Ama işte Ortadoğu coğrafyasında yaşayanlar olarak, kader ve coğrafya ikilemi içinde debelenip duruyoruz.
Bir sürü ‘AMA’ ve sonrasında mutlaka gelen ‘KEŞKE’ söylemleri ile zehir ediyoruz birkaç yıllık ömrümüz.
Sosyal medyada denk gelmişsinizdir, bazen bir cafe bile iki ülkenin sınırı olabiliyor. Ya da bir otobanın iki yakası farklı ülkelere ait topraklar oluyor. Kimsenin çıtı bile çıkmıyor.
Ortada ne çakıl taşı edebiyatı ne de linç kültürü oluyor.
Türkiye’de toplumunda her şey güllük gülistanlık gibiymiş de Kürtler hep sorun ve dert yatarmışlar gibi bir düşünce var.
Kürdün adını duyduğunda cinnet getirecek kadar hastaların varlığından da haberdarız.
Fenerbahçe’ye sponsor olan Chobani yoğurt firması sahibi Hamdi Ulukaya’nın konuşmasında geçen ‘Türkiyeliler’ söylemi, ismi konmamış bir savaş başlattı adeta.
‘Ülke bölünüyor’ ile başlayan cümleleri ‘koca koca bilim ve siyaset’ insanları yazdı ve söyledi.
Oysa bilim, böyle bağnaz ve ırkçı yaklaşımları kabul etmez.
Son yıllarda siyasal, kültürel ve toplumsal tartışmaların odak noktalarından biri haline gelen “Türkiyelilik” kavramı, sadece bir kelime ya da etiket değil, kimlik, aidiyet ve vatandaşlık anlayışımızı yeniden sorgulatan bir çerçeve sunuyor.
Peki, bu kavram neden bu kadar tartışmalı?
Dahası, Türkiye toplumunun çok katmanlı yapısı içinde “Türkiyelilik” birleştirici bir üst kimlik olabilir mi?
“Türkiyelilik” kavramı, 1990’ların sonunda akademik çevrelerde ve sivil toplumda tartışılmaya başlandı. Temel amacı, etnik, dini, mezhepsel ya da kültürel farklılıkları gözetmeksizin, Türkiye Cumhuriyeti vatandaşlığı temelinde bir üst kimlik oluşturabilmekti.

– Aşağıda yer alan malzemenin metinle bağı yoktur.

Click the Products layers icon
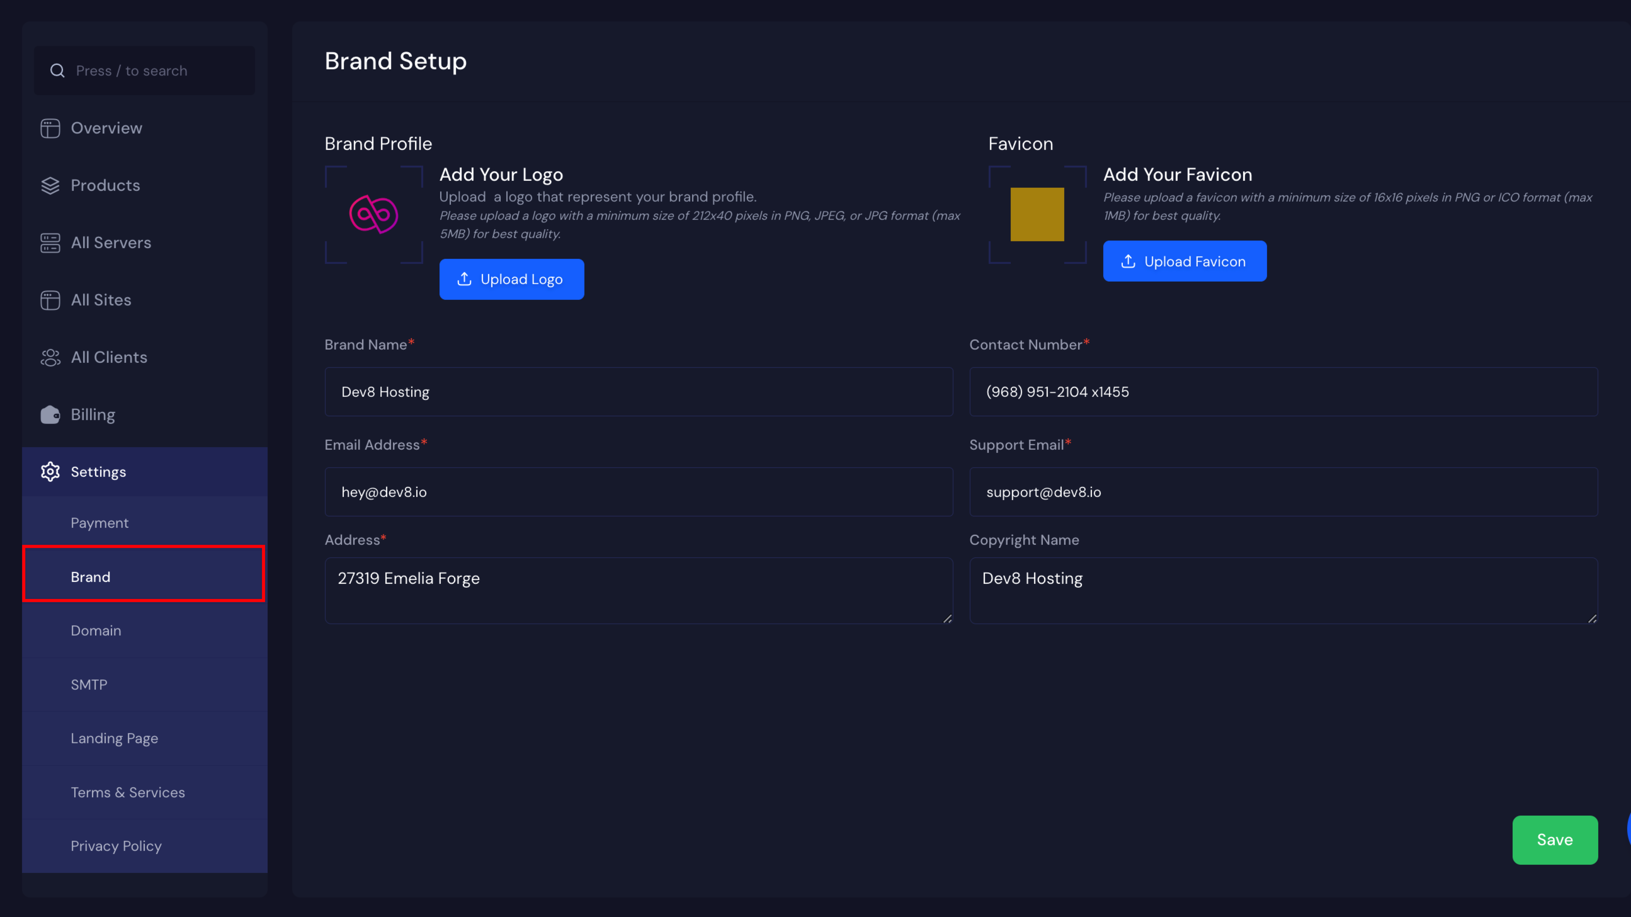 pos(50,186)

Tıpkı “Amerikalılık” gibi bir kimlik önerisiydi bu. Bir ulus-devletin içinde, farklılıkları dışlamadan bir bütünlük kurma çabası.
Ancak bu kavram, “Türklük” kavramıyla kimi zaman çatıştı, kimi zaman da onun alternatifi gibi algılandı. Oysa “Türkiyelilik”, çok daha kapsayıcı bir vatandaşlık kimliği önermekteydi.

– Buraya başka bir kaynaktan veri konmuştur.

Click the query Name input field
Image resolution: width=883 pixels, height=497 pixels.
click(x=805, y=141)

Eleştirilerin çoğu, “Türklük” kavramının tarihsel, anayasal ve toplumsal olarak merkezi bir konumda olmasından kaynaklanıyor. Bir grup cuntacı tarafından, faşizan duygularla kaleme alınan 1982 Anayasası’nın 66. maddesinde açıkça belirtildiği gibi, Türkiye Cumhuriyeti vatandaşlığı “Türk” kimliğiyle tanımlanıyor. O yüzden, “Türkiyelilik” önerisi, bazı çevreler tarafından ulusal bütünlüğe yönelik bir tehdit olarak görüldü.
Türk olan ya da kendisini Türk hisseden birine laf söylemek en hafif tabirle ne kadar edepsizlikse, Türk olmadığı halde Türk olmalısın, zorundasın gibi yaklaşımlar da o denli edepsizcedir.
Öte yandan, özellikle Kürt, Ermeni, Alevi ve diğer etnik-dini gruplardan bireyler için ‘Türklük’ kavramı dışlayıcı bir yapı olarak algılandığından –ki uygulama öyle-, ‘Türkiyelilik’ onların da kendilerini ait hissedebileceği bir zemin öneriyor.
Gerçi kavramın içeriği hâlâ tam anlamıyla net değil. Böylece ismi ve sınırları çizilmemiş bir aidiyetin toplumsal karşılık bulması da zorlaşıyor.
Bugün dünya genelinde çok kültürlülük, kimlik politikaları ve vatandaşlık üzerine yürütülen tartışmalar, bize yeni pencereler açıyor. Bu bağlamda ‘Türkiyelilik’ gibi kapsayıcı kimlik önerileri, Türkiye’nin de bu yeni küresel gerçekliğe uyum sağlaması açısından değerlendirilebilir.
Ancak her kavramsal öneri gibi ‘Türkiyelilik’ de toplumsal bir mutabakatla anlam kazanabilir. Dayatma değil, diyalog ve ortak bir dil üzerinden inşa edilmelidir.
Kimsenin kimliğini tehdit etmeyen ama herkesin kendini ait hissedebileceği bir çerçeve.
Kavramlar, toplumların ihtiyaçları doğrultusunda gelişir, dönüşür ya da terk edilir. Toplumsal barış, demokratikleşme ve birlikte yaşama kültürü için bu tür üst kimlik arayışlarını yasaklı kelimeler gibi görmek yerine, açık ve samimi biçimde tartışmalıyız.
Çünkü, eğer bu topraklarda birlikte yaşamaya devam edeceksek, birbirimizi tanımakla ve ortak bir dil kurmakla başlamalıyız. Kim bilir belki ‘Türkiyelilik’ bu dilin adı olabilir.